→ What the task asks:
Return the data below in full, matching every line exactly.
· · · ·
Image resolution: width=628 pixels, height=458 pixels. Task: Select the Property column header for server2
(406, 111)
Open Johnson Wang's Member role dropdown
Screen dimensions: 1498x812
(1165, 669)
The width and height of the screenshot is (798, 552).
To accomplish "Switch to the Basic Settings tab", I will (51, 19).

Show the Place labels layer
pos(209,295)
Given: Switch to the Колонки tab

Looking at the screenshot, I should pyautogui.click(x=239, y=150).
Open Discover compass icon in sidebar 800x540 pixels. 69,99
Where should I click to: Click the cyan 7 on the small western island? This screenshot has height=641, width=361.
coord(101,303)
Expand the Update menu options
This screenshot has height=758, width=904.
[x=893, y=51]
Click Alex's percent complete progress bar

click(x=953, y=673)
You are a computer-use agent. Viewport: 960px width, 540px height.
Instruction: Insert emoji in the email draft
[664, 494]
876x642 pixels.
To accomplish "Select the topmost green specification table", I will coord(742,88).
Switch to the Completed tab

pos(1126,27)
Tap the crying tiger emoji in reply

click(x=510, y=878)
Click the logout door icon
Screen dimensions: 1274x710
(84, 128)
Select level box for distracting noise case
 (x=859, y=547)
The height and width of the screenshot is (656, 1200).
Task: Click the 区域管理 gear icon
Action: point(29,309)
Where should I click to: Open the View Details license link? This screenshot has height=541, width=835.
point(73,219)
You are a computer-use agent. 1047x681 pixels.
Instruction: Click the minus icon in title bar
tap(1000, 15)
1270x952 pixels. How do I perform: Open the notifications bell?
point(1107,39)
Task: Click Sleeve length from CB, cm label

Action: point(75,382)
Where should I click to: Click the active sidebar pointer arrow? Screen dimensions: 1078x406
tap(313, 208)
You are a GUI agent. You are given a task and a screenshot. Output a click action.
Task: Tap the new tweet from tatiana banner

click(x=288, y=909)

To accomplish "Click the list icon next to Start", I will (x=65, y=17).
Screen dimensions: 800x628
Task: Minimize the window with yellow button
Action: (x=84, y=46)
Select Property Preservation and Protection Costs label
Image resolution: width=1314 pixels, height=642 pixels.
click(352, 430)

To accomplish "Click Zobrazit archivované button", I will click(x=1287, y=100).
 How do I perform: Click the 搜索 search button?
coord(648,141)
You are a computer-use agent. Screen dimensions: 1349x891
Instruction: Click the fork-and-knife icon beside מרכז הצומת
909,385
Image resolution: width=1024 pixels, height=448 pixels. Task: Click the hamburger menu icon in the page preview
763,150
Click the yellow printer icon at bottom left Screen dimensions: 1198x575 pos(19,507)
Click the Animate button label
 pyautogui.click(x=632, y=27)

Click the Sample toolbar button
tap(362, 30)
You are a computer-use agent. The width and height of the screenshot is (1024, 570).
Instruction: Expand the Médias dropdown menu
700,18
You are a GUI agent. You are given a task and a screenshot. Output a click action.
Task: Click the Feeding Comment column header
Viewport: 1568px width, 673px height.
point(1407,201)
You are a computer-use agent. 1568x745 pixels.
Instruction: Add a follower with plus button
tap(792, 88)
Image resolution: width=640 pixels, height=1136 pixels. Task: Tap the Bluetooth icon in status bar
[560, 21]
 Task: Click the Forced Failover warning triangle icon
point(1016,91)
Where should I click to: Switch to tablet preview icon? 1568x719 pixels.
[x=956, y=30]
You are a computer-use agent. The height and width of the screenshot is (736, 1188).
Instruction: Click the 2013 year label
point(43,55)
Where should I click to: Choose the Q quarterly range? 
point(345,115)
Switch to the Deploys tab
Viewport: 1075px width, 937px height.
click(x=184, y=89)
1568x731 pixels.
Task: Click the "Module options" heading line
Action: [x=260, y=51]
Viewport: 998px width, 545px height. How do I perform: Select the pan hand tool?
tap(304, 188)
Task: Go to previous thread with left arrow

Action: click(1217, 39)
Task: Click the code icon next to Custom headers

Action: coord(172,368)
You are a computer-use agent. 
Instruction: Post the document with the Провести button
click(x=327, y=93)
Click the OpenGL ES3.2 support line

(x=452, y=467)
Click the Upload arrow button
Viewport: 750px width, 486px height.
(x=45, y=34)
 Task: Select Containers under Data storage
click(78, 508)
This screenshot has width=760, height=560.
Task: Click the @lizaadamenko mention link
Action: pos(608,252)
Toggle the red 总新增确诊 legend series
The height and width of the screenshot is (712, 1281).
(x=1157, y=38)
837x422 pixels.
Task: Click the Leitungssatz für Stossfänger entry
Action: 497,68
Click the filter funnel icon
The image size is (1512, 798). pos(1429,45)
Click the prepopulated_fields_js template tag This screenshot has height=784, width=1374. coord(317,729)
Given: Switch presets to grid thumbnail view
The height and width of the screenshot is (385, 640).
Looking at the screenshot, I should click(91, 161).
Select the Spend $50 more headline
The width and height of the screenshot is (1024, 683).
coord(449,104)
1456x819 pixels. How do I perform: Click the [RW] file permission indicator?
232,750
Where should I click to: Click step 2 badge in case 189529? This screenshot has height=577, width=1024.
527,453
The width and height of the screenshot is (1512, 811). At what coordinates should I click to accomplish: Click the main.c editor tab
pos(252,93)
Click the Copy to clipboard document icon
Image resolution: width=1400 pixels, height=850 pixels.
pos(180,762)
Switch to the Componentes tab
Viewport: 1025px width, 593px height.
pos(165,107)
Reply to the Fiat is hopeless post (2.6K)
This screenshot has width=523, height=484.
· · · ·
→ Exercise result:
Image resolution: width=628 pixels, height=458 pixels. Task: Select the Property column header for server2
(406, 111)
Open Johnson Wang's Member role dropdown
Screen dimensions: 1498x812
(1165, 669)
The width and height of the screenshot is (798, 552).
To accomplish "Switch to the Basic Settings tab", I will (51, 19).

Show the Place labels layer
pos(209,295)
Given: Switch to the Колонки tab

Looking at the screenshot, I should pyautogui.click(x=239, y=150).
Open Discover compass icon in sidebar 800x540 pixels. 69,99
Where should I click to: Click the cyan 7 on the small western island? This screenshot has height=641, width=361.
coord(101,303)
Expand the Update menu options
This screenshot has height=758, width=904.
[x=893, y=51]
Click Alex's percent complete progress bar

click(x=953, y=673)
You are a computer-use agent. Viewport: 960px width, 540px height.
Instruction: Insert emoji in the email draft
[664, 494]
876x642 pixels.
To accomplish "Select the topmost green specification table", I will coord(742,88).
Switch to the Completed tab

pos(1126,27)
Tap the crying tiger emoji in reply

click(x=510, y=878)
Click the logout door icon
Screen dimensions: 1274x710
(84, 128)
Select level box for distracting noise case
 (x=859, y=547)
The height and width of the screenshot is (656, 1200).
Task: Click the 区域管理 gear icon
Action: point(29,309)
Where should I click to: Open the View Details license link? This screenshot has height=541, width=835.
point(73,219)
You are a computer-use agent. 1047x681 pixels.
Instruction: Click the minus icon in title bar
tap(1000, 15)
1270x952 pixels. How do I perform: Open the notifications bell?
point(1107,39)
Task: Click Sleeve length from CB, cm label

Action: point(75,382)
Where should I click to: Click the active sidebar pointer arrow? Screen dimensions: 1078x406
tap(313, 208)
You are a GUI agent. You are given a task and a screenshot. Output a click action.
Task: Tap the new tweet from tatiana banner

click(x=288, y=909)

To accomplish "Click the list icon next to Start", I will (x=65, y=17).
Screen dimensions: 800x628
Task: Minimize the window with yellow button
Action: (x=84, y=46)
Select Property Preservation and Protection Costs label
Image resolution: width=1314 pixels, height=642 pixels.
click(352, 430)

To accomplish "Click Zobrazit archivované button", I will click(x=1287, y=100).
 How do I perform: Click the 搜索 search button?
coord(648,141)
You are a computer-use agent. Screen dimensions: 1349x891
Instruction: Click the fork-and-knife icon beside מרכז הצומת
909,385
Image resolution: width=1024 pixels, height=448 pixels. Task: Click the hamburger menu icon in the page preview
763,150
Click the yellow printer icon at bottom left Screen dimensions: 1198x575 pos(19,507)
Click the Animate button label
 pyautogui.click(x=632, y=27)

Click the Sample toolbar button
tap(362, 30)
You are a computer-use agent. The width and height of the screenshot is (1024, 570).
Instruction: Expand the Médias dropdown menu
700,18
You are a GUI agent. You are given a task and a screenshot. Output a click action.
Task: Click the Feeding Comment column header
Viewport: 1568px width, 673px height.
point(1407,201)
You are a computer-use agent. 1568x745 pixels.
Instruction: Add a follower with plus button
tap(792, 88)
Image resolution: width=640 pixels, height=1136 pixels. Task: Tap the Bluetooth icon in status bar
[560, 21]
 Task: Click the Forced Failover warning triangle icon
point(1016,91)
Where should I click to: Switch to tablet preview icon? 1568x719 pixels.
[x=956, y=30]
You are a computer-use agent. The height and width of the screenshot is (736, 1188).
Instruction: Click the 2013 year label
point(43,55)
Where should I click to: Choose the Q quarterly range? 
point(345,115)
Switch to the Deploys tab
Viewport: 1075px width, 937px height.
click(x=184, y=89)
1568x731 pixels.
Task: Click the "Module options" heading line
Action: [x=260, y=51]
Viewport: 998px width, 545px height. How do I perform: Select the pan hand tool?
tap(304, 188)
Task: Go to previous thread with left arrow

Action: click(1217, 39)
Task: Click the code icon next to Custom headers

Action: coord(172,368)
You are a computer-use agent. 
Instruction: Post the document with the Провести button
click(x=327, y=93)
Click the OpenGL ES3.2 support line

(x=452, y=467)
Click the Upload arrow button
Viewport: 750px width, 486px height.
(x=45, y=34)
 Task: Select Containers under Data storage
click(78, 508)
This screenshot has width=760, height=560.
Task: Click the @lizaadamenko mention link
Action: pos(608,252)
Toggle the red 总新增确诊 legend series
The height and width of the screenshot is (712, 1281).
(x=1157, y=38)
837x422 pixels.
Task: Click the Leitungssatz für Stossfänger entry
Action: 497,68
Click the filter funnel icon
The image size is (1512, 798). pos(1429,45)
Click the prepopulated_fields_js template tag This screenshot has height=784, width=1374. coord(317,729)
Given: Switch presets to grid thumbnail view
The height and width of the screenshot is (385, 640).
Looking at the screenshot, I should click(91, 161).
Select the Spend $50 more headline
The width and height of the screenshot is (1024, 683).
coord(449,104)
1456x819 pixels. How do I perform: Click the [RW] file permission indicator?
232,750
Where should I click to: Click step 2 badge in case 189529? This screenshot has height=577, width=1024.
527,453
The width and height of the screenshot is (1512, 811). At what coordinates should I click to accomplish: Click the main.c editor tab
pos(252,93)
Click the Copy to clipboard document icon
Image resolution: width=1400 pixels, height=850 pixels.
pos(180,762)
Switch to the Componentes tab
Viewport: 1025px width, 593px height.
pos(165,107)
Reply to the Fiat is hopeless post (2.6K)
This screenshot has width=523, height=484.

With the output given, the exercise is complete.